Intro to R:Data Dive 7

Dataset:English Premier League

#importing libraries
library(tidyverse)
## ── Attaching core tidyverse packages ──────────────────────── tidyverse 2.0.0 ──
## ✔ dplyr     1.1.2     ✔ readr     2.1.4
## ✔ forcats   1.0.0     ✔ stringr   1.5.0
## ✔ ggplot2   3.4.3     ✔ tibble    3.2.1
## ✔ lubridate 1.9.2     ✔ tidyr     1.3.0
## ✔ purrr     1.0.2     
## ── Conflicts ────────────────────────────────────────── tidyverse_conflicts() ──
## ✖ dplyr::filter() masks stats::filter()
## ✖ dplyr::lag()    masks stats::lag()
## ℹ Use the conflicted package (<http://conflicted.r-lib.org/>) to force all conflicts to become errors
library(ggrepel)

Loading Dataset

data <-read.csv('C:/Downloads/final_dataset.csv')
colnames(data)
##  [1] "X"             "Date"          "HomeTeam"      "AwayTeam"     
##  [5] "FTHG"          "FTAG"          "FTR"           "HTGS"         
##  [9] "ATGS"          "HTGC"          "ATGC"          "HTP"          
## [13] "ATP"           "HM1"           "HM2"           "HM3"          
## [17] "HM4"           "HM5"           "AM1"           "AM2"          
## [21] "AM3"           "AM4"           "AM5"           "MW"           
## [25] "HTFormPtsStr"  "ATFormPtsStr"  "HTFormPts"     "ATFormPts"    
## [29] "HTWinStreak3"  "HTWinStreak5"  "HTLossStreak3" "HTLossStreak5"
## [33] "ATWinStreak3"  "ATWinStreak5"  "ATLossStreak3" "ATLossStreak5"
## [37] "HTGD"          "ATGD"          "DiffPts"       "DiffFormPts"

Hypothesis 1: Does the Home Team Score More Goals on Average than the Away Team.

Null Hypothesis : The mean number of goals scored by the Home Team (FTHG) is equal to or less than the mean number of goals scored by the Away Team (FTAG).

Alternative Hypothesis : The mean number of goals scored by the Home Team (FTHG) is greater than the mean number of goals scored by the Away Team (FTAG).

Alpha Level (α)=0.05 (common significance level).

Power Level (1 - β)=0.80 (common power level).

Minimum Effect Size: Let’s assume a minimum effect size of 0.5 goals per game.

data<- data %>%
  select(FTAG,FTHG)
# Calculate mean 
home_team_mean <- mean(data$FTHG)
away_team_mean <- mean(data$FTAG)
home_team_mean
## [1] 1.527485

The average number of goals scored by the home team is 1.52

away_team_mean
## [1] 1.130263

The average number of goals scored by the away team is 1.13

Conducting t-test

t_test_result1 <- t.test(data$FTHG, data$FTAG, alternative = "two.sided")
t_test_result1
## 
##  Welch Two Sample t-test
## 
## data:  data$FTHG and data$FTAG
## t = 19.13, df = 13406, p-value < 2.2e-16
## alternative hypothesis: true difference in means is not equal to 0
## 95 percent confidence interval:
##  0.3565204 0.4379240
## sample estimates:
## mean of x mean of y 
##  1.527485  1.130263
  • The p-value (2.2e-16) is significantly smaller than the alpha level (0.05).
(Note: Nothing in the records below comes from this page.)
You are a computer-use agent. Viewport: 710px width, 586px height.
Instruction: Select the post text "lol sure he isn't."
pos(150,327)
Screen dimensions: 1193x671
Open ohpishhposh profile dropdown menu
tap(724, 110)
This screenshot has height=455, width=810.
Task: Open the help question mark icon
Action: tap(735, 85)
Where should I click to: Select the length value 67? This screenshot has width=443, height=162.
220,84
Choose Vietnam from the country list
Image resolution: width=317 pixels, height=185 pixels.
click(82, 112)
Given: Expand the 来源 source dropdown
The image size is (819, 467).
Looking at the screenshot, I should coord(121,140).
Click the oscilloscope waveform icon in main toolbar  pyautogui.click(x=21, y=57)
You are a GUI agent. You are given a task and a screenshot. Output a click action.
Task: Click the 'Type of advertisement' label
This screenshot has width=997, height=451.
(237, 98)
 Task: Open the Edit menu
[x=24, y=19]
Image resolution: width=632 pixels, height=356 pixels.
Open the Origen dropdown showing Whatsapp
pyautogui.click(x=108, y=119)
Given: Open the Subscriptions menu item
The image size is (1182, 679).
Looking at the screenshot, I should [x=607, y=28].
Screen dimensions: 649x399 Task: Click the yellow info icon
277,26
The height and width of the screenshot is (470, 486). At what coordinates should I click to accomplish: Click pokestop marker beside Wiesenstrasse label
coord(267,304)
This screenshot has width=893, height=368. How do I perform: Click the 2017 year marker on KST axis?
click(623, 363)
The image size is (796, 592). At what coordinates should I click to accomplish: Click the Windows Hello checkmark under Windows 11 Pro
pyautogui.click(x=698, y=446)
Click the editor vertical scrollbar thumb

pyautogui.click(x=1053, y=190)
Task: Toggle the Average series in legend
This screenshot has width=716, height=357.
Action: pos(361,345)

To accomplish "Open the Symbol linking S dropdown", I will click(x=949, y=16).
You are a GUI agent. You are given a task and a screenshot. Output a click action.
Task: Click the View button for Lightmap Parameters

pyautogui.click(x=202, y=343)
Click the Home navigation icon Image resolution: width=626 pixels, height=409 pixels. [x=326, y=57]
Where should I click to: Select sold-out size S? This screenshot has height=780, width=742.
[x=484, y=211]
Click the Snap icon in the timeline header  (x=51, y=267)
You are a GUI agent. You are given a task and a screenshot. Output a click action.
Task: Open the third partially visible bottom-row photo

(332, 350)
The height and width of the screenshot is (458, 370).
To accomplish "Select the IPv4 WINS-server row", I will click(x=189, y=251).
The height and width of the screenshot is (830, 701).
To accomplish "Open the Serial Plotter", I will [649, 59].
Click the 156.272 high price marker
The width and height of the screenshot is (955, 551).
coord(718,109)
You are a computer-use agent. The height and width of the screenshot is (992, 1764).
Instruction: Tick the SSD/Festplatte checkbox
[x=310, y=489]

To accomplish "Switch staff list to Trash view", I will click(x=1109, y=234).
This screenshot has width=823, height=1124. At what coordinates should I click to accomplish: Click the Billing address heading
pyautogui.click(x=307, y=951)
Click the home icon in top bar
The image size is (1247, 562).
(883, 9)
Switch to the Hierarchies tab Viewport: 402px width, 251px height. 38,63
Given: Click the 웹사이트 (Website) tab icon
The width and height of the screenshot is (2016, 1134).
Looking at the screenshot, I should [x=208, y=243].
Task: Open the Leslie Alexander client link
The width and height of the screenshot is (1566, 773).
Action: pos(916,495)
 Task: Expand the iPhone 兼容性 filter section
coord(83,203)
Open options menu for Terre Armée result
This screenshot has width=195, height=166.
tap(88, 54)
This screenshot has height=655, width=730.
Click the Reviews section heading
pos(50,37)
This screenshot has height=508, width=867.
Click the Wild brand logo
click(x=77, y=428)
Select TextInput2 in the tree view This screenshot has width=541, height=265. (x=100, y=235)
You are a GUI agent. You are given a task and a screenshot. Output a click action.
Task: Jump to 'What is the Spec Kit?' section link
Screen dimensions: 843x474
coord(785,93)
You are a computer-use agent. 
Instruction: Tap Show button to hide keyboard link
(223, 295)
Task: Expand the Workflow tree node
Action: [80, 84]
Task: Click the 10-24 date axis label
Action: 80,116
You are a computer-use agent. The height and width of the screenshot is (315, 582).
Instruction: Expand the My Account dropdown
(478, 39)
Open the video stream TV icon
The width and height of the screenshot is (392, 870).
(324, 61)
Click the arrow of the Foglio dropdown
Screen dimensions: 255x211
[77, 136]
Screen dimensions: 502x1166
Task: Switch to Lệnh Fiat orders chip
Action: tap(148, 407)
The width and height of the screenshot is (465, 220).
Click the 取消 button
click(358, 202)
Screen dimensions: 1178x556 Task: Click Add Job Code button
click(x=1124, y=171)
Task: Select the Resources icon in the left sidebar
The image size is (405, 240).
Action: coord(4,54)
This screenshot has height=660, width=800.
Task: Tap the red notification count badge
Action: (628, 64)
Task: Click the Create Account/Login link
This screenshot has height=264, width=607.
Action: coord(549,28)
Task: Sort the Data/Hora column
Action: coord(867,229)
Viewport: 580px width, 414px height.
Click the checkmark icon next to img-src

This indicates an extremely undefined

  • Since the p-value is less than alpha, we reject the null hypothesis.

#Visualization 
ggplot(data, aes(x = factor(1), y = FTHG)) +
  geom_boxplot(fill = "blue", alpha = 0.5) +
  geom_boxplot(aes(x = factor(2), y = FTAG), fill = "red", alpha = 0.5) +
  labs(x = "", y = "Goals") +
  theme_minimal() +
  scale_x_discrete(labels = c("Home Team", "Away Team"))

conclusion:

Based on the analysis and the small p-value, we can conclude the following:

There is extremely strong statistical evidence to suggest that the Home Team scores more goals on average than the Away Team.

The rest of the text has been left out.